◆ TO DO:
A – Answer these questions about the discussion on whether making a sandwich counts as cooking:
(i) Which sandwiches are named in the note that begins "*some sandwiches excluded"?
(ii) In the reply that begins "No, I would call that", what word is used in place of "cooking"?
(iii) What food is given as an example of heating protein enough to denature it without a Maillard reaction?
B – List every specific kind of sandwich named in the discussion on whether making a sandwich counts as cooking.
C – Carry the discussion on whether making a sandwich counts as cooking forward with one or two more replies in the same informal style.

[[ TEXT FOR ANALYSIS, beginning ]]

Personally, I don’t* but I was curious what others think.
*some sandwiches excluded like a Cubano or chicken parm; those do require cooking.
Cooking is a process of transformation, both physical and symbolic. Combining ingredients intentionally to create something flavorful and nutritious, making a sandwich certainly falls under the act of cooking.
No, I would call that “preparing”. Cooking is the act of using heat to prepare food for consumption.
Which means that it might be, depending on the sandwich. For example, you cook a panini or grilled cheese.
If you cook it, like a grilled cheese, then yes. Otherwise, it’s sandwich arts.
Cooking (in the English I was taught) involves the application of heat - frying, baking, roasting, boiling etc are the names for specific ways to do this. A sandwich would be made or prepared.
Some go as far as saying cooking requires a chemical change, else youre just heating
Just for the heck of it, if you heat protein enough to denature it but have no Maillard reaction (let’s say you’ve just made a hard boiled egg), would that not be considered cooking by that definition?

[[ TEXT FOR ANALYSIS, end ]]
[[ INFORMATION SHOWN, beginning ]]

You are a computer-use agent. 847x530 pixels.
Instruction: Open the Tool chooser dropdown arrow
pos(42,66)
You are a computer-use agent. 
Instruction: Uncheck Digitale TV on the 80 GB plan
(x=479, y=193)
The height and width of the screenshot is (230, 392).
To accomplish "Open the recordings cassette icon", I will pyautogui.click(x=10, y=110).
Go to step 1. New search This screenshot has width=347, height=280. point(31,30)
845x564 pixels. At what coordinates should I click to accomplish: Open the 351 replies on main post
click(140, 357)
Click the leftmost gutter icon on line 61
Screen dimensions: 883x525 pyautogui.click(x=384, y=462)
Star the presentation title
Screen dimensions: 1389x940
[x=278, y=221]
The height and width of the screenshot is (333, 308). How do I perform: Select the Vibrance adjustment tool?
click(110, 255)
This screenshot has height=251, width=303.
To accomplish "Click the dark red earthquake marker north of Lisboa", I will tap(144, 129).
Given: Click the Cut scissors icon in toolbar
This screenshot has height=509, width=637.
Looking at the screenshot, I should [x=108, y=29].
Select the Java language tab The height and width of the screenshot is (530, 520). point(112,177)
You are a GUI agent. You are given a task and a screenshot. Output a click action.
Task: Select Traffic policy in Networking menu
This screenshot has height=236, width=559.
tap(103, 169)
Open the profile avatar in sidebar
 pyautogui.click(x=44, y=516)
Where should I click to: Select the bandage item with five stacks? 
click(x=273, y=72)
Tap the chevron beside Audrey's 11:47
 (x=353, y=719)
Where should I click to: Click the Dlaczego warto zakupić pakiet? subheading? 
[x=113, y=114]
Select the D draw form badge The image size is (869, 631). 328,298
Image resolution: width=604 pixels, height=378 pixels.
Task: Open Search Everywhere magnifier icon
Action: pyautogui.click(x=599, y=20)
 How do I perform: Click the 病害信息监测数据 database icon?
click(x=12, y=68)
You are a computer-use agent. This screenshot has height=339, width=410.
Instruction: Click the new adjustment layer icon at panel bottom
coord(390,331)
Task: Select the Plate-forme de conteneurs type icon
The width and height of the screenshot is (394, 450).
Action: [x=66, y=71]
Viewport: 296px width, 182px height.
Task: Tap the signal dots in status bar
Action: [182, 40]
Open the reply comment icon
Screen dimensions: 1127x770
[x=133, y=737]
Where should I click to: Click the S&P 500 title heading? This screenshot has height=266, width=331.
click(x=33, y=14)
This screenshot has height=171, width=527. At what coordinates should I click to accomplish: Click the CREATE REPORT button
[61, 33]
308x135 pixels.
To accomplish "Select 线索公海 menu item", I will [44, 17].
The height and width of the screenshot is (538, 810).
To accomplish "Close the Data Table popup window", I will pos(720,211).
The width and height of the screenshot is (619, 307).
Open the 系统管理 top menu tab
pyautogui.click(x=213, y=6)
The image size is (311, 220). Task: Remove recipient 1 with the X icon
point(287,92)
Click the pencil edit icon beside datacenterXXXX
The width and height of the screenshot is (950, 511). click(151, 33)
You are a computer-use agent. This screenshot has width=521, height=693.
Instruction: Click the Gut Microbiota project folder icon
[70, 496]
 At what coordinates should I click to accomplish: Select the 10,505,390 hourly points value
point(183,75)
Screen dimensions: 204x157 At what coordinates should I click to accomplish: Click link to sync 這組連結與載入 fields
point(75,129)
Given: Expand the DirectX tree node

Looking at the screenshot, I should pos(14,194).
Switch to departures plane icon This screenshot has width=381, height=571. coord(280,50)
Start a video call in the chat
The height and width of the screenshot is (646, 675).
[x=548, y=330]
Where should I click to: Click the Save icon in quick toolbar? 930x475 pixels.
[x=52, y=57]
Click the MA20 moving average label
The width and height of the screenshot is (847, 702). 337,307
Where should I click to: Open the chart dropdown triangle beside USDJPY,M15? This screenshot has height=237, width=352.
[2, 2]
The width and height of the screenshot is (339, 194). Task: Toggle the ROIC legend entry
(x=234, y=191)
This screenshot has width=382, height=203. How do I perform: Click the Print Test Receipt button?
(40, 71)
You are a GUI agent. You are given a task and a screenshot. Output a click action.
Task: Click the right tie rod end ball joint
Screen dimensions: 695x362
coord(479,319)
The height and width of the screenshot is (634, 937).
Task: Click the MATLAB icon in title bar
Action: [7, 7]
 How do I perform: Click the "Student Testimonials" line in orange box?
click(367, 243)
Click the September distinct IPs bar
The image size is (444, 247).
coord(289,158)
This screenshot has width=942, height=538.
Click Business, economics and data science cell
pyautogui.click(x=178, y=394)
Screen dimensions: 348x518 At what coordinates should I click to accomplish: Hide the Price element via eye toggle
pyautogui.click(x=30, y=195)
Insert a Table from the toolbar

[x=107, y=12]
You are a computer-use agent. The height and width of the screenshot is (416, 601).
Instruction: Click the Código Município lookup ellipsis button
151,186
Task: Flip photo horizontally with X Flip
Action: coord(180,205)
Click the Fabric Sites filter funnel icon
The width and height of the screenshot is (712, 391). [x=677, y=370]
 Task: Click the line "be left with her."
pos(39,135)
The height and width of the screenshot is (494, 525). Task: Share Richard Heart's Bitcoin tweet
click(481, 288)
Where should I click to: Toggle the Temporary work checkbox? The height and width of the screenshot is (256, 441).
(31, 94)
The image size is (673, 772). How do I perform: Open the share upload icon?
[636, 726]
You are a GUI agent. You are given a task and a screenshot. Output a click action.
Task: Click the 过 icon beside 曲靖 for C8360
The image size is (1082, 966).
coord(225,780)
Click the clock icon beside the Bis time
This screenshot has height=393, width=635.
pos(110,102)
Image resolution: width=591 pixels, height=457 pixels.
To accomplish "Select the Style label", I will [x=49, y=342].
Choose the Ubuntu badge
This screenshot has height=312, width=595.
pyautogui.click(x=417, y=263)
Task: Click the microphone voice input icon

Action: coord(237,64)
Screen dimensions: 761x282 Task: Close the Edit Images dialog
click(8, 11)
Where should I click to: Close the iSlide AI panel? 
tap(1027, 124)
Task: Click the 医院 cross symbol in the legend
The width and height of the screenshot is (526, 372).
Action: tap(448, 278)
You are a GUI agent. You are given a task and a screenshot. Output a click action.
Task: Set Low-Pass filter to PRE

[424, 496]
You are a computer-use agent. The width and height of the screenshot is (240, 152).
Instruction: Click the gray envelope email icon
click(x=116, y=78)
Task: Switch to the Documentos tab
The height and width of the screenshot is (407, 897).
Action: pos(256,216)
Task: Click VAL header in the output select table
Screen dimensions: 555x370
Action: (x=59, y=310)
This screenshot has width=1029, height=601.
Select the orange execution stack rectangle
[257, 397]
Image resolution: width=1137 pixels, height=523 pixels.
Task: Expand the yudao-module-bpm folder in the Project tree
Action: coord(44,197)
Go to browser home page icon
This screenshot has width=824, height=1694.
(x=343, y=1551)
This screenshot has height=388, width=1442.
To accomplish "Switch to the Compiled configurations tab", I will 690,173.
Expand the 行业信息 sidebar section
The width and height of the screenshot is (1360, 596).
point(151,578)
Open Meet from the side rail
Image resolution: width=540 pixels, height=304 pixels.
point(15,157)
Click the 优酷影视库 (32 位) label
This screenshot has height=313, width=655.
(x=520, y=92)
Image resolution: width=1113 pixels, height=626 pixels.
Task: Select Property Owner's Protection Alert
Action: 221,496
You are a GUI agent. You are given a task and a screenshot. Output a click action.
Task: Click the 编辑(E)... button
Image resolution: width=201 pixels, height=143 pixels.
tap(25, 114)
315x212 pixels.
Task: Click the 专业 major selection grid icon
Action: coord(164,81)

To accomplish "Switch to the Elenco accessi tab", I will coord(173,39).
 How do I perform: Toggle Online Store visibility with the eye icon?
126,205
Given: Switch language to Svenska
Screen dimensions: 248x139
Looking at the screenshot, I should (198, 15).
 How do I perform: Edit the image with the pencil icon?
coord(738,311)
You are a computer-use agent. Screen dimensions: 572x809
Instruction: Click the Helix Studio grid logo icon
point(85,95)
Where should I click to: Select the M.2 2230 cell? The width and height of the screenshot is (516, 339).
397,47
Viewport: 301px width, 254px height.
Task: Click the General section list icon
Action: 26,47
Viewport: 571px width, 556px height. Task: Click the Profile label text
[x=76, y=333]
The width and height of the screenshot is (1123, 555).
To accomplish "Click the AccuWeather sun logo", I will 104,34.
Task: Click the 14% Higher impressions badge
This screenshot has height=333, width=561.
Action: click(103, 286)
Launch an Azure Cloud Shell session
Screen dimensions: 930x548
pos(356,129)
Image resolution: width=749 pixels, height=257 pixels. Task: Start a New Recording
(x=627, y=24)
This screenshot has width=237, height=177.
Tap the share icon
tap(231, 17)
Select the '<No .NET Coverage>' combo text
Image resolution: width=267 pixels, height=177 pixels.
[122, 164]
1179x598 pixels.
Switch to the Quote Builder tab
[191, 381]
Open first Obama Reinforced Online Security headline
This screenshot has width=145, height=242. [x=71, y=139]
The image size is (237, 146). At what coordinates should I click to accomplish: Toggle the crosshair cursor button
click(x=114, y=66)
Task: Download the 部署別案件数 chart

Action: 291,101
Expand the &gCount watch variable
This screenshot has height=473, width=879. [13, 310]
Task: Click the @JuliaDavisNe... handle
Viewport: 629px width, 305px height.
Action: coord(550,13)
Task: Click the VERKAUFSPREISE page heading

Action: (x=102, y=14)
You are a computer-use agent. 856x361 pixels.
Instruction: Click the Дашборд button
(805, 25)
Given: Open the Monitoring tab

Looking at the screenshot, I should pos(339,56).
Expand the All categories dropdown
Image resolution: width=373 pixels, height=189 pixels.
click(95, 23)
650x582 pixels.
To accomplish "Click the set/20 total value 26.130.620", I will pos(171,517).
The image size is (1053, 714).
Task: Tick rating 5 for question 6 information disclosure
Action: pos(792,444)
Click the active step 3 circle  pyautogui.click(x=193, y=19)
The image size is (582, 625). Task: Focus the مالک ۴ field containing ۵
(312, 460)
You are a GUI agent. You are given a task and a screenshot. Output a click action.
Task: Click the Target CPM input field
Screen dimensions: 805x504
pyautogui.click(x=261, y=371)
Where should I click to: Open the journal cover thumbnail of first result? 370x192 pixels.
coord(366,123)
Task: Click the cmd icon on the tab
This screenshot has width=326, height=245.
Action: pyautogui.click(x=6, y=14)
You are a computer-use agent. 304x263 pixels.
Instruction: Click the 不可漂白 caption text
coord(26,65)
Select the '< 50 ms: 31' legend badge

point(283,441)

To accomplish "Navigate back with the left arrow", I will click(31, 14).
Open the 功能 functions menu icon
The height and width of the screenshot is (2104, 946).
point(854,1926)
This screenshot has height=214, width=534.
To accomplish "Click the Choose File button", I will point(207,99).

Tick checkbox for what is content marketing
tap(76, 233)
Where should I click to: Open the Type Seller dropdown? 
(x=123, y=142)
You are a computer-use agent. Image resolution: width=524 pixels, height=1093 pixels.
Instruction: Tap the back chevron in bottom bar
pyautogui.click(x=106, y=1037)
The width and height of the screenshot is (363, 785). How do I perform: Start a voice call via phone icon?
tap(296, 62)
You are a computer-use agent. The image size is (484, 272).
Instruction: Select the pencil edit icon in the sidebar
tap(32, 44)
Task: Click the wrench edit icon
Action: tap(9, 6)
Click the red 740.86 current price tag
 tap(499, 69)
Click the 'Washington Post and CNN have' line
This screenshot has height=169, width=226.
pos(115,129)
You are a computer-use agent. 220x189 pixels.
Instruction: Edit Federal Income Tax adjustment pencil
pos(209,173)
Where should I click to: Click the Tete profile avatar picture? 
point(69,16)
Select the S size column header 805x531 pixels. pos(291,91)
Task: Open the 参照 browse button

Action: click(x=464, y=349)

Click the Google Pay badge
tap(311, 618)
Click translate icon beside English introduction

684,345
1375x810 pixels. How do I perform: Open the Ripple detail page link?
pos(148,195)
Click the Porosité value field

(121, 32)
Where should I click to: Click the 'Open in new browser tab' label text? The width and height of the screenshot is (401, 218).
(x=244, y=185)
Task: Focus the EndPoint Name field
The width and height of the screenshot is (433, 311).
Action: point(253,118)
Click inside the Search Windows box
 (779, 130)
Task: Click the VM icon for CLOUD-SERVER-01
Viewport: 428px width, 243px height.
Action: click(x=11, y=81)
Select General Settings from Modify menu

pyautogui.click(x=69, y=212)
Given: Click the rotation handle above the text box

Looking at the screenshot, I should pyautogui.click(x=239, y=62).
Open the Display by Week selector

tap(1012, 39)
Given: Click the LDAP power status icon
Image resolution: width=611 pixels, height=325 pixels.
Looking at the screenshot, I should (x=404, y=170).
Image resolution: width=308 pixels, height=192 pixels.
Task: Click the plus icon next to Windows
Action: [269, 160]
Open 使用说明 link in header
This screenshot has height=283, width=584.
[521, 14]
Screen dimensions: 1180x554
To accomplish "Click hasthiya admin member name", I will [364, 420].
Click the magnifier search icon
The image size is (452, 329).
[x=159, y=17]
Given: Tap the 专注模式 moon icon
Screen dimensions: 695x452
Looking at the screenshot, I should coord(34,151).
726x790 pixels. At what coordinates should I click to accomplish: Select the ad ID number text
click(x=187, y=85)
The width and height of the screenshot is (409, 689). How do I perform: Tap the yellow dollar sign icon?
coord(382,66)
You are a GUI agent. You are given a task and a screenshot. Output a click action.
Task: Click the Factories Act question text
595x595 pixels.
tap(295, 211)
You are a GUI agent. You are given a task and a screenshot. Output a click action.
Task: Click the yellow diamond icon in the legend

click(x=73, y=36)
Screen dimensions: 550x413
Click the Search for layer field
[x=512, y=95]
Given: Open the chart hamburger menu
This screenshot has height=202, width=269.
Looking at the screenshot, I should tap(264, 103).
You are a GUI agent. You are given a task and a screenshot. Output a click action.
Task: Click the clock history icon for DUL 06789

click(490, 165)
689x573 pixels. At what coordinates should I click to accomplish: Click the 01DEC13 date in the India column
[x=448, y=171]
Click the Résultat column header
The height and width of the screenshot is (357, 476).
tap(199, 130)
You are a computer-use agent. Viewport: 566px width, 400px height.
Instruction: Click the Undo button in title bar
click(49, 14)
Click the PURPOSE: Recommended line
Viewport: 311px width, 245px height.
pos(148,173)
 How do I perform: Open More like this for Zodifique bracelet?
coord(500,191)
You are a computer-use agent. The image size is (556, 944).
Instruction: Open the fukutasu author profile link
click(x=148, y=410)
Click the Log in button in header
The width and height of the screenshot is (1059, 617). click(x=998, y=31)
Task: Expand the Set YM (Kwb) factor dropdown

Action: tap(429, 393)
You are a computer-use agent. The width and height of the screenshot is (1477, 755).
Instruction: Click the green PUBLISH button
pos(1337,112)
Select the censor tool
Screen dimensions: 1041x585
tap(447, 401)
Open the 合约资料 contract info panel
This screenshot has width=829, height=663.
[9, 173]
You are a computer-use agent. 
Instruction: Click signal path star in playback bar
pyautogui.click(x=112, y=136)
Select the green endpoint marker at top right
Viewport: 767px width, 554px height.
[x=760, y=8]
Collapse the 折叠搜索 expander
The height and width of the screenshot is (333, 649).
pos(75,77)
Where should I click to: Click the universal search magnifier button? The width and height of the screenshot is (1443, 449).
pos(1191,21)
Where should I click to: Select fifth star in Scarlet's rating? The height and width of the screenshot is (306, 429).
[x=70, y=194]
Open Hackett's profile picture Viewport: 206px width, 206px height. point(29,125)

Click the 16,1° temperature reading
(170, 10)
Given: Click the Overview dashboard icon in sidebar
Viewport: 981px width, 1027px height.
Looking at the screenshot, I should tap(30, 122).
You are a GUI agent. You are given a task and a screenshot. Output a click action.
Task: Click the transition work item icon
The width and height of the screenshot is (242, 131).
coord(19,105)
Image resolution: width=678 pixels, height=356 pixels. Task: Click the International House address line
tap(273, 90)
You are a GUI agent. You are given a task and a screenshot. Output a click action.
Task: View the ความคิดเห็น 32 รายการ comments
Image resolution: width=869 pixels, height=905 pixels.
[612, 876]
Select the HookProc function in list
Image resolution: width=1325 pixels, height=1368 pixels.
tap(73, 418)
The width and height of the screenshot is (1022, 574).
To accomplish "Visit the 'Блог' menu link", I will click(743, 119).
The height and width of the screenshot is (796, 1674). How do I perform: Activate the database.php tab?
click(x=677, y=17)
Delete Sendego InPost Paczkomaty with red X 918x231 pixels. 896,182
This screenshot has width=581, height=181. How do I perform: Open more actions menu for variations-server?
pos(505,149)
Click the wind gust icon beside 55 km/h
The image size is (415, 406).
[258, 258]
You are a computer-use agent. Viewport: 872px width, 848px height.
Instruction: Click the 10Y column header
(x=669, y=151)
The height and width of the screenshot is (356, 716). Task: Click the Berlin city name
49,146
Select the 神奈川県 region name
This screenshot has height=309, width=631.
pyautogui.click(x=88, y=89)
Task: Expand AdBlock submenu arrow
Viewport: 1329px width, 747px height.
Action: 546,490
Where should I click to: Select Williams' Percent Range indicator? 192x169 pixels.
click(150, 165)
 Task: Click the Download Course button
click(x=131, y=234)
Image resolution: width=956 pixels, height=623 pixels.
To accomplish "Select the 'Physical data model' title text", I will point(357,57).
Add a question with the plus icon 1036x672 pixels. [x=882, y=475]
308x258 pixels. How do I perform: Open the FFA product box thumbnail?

[[ INFORMATION SHOWN, end ]]

◆ TASK-BY-TASK RESULTS:
A –
(i) A Cubano and chicken parm
(ii) "Preparing"
(iii) A hard boiled egg

B – Cubano, chicken parm, panini, grilled cheese

C –
My understanding is that denaturing is a physical structure change, not a chemical one (and according to Wikipedia can be reversible in some cases), not a biochemist or food scientist though so totally accepting that my understanding is incorrect/incomplete.
The question is inadequatly phrased. You must describe what kind of sandwich we are speaking of. Unless op is speaking about cold sandwiches exclusively, many sandwiches require cooking.
Croque Monsieur
Grilled Cheese
Cubano
Monte Cristo
Panini
These are just a few that I came up with off the top of my head. I’m sure there are many more.